In AI Battle, Trump Faces the European Front
As the White House tries to take the guardrails off of the technology business, Brussels could take the lead on policy decisions.

JD Vance is certainly getting things done. In the middle of February, the vice president went to Munich to tell Europeans to stop isolating far-right parties, just after speaking at the Paris AI Action Summit, where he warned against strict government regulation. Talk about not knowing an audience: It would be hard to offend more Europeans in less time without kvetching about their vacation time.
This week, my colleague Kristin Robinson wrote a very smart column about what Vance’s — and presumably the Trump administration’s — reluctance to regulate AI might mean for copyright law in the U.S. Both copyright and AI are global issues, of course, so it’s worth noting that efforts by Silicon Valley to keep the Internet unregulated — not only in terms of copyright, but also in terms of privacy and competition law — often run aground in Europe. Vance, like Elon Musk, may simply resent that U.S. technology companies have to follow European laws when they do business there. If he wants to change that dynamic, though, he needs to start by assuring Europeans that the U.S. can regulate its own businesses — not tell them outright that it doesn’t want to do so.
Silicon Valley sees technology as an irresistible force but lawmakers in Brussels, who see privacy and authors’ rights as fundamental to society, have proven to be an immovable object. (Like Nate Dogg and Warren G, they have to regulate.) When they collide, as they have every few years for the past quarter-century, they release massive amounts of energy, in the form of absurd overstatements, and then each give a little ground. (Remember all the claims about how the European data-protection regulation would complicate the Web, or how the 2019 copyright directive would “break the internet?” Turns out it works fine.) In the end, these EU laws often become default global regulations, because it’s easier to run platforms the same way everywhere. And while all of them are pretty complicated, they tend to work reasonably well.
Like many politicians, Vance seems to see the development of AI as a race that one side can somehow win, to its sole benefit. Maybe. On a consumer level, though, online technology tends to emerge gradually and spread globally, and the winners are often companies that use their other products to become default standards. (The losers are often companies that employ more people and pay more taxes, which in politics isn’t so great.) Let’s face it: The best search engine is often the one on your phone; the best map system is whatever’s best integrated into the device you’re using. To the extent that policymakers see this as a race, does winning mean simply developing the best AI, even if it ends up turning into AM or Skynet? Or does winning mean developing AI technology that can create jobs as well as destroy them?
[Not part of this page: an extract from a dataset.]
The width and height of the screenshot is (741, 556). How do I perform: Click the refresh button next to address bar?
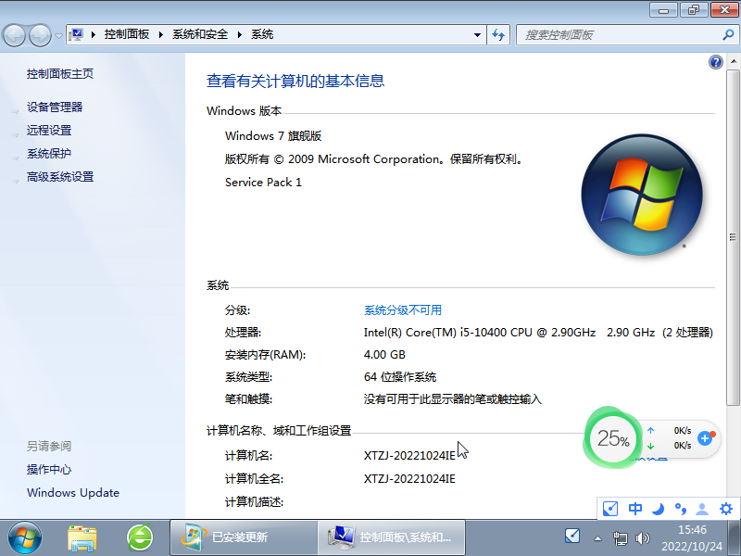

Much of this debate goes far beyond the scope of copyright — let alone the music business — and it’s humbling to consider the prospect of creating rules for something that’s smarter than humans. That’s an important distinction. While developing AI technology before other countries may be a national security issue that justifies a moon-shot urgency, that has nothing to do with allowing software to ingest Blue Öyster Cult songs without a license. Software algorithms are already creating works of art, and they will inevitably continue to do so. But let’s not relax copyright law out of a fear of needing to stay ahead of the Chinese.
Vance didn’t specifically mention copyright — the closest he got to the subject of content was saying “we feel strongly that AI must remain free from ideological bias.” But he did criticize European privacy regulations, which he said require “paying endless legal compliance costs or otherwise risking massive fines.” If there’s another way to protect individual privacy online, though, he didn’t mention it. For that matter, it’s hard to imagine a way to ensure AI remains free from bias without some kind of regulatory regime. Can Congress write and pass a fair and reasonable law to do that? Or will this depend on the same Europeans that Vance just made fun of?
That brings us back to copyright. In the Anglo-American world, including the U.S., copyright is essentially a commercial right, akin to a property right protected by statute. That right, like most, has some exceptions, most relevant fair use. The equivalent under the French civil law tradition is authors’ rights — droit d’auteur — which is more of a fundamental right. (I’m vastly oversimplifying this.) So what seems in the U.S. to be a debate about property rights is in most of the EU more of an issue of human rights. Governments have no choice but to protect them.
There’s going to be a similar debate about privacy. AI algorithms may soon be able to identify and find or deduce information about individuals that they would not choose to share. In some cases, such as security, this might be a good thing. In most, however, it has the potential to be awful: It’s one thing to use AI and databases to identify criminals, quite another to find people who might practice a certain religion or want to buy jeans. The U.S. may not have a problem with that, if people are out in public, but European countries will. As with Napster so many years ago, the relatively small music business could offer an advance look at what will become very important issues.
Inevitably, with the Trump administration, everything comes down to winning — more specifically getting the better end of the deal. At some point, AI will become just another commercial issue, and U.S. companies will only have access to foreign markets if they comply with the laws there. Vance wants to loosen them, which is fair enough. But this won’t help the U.S. — just one particular business in it. And Europeans will push back — as they should.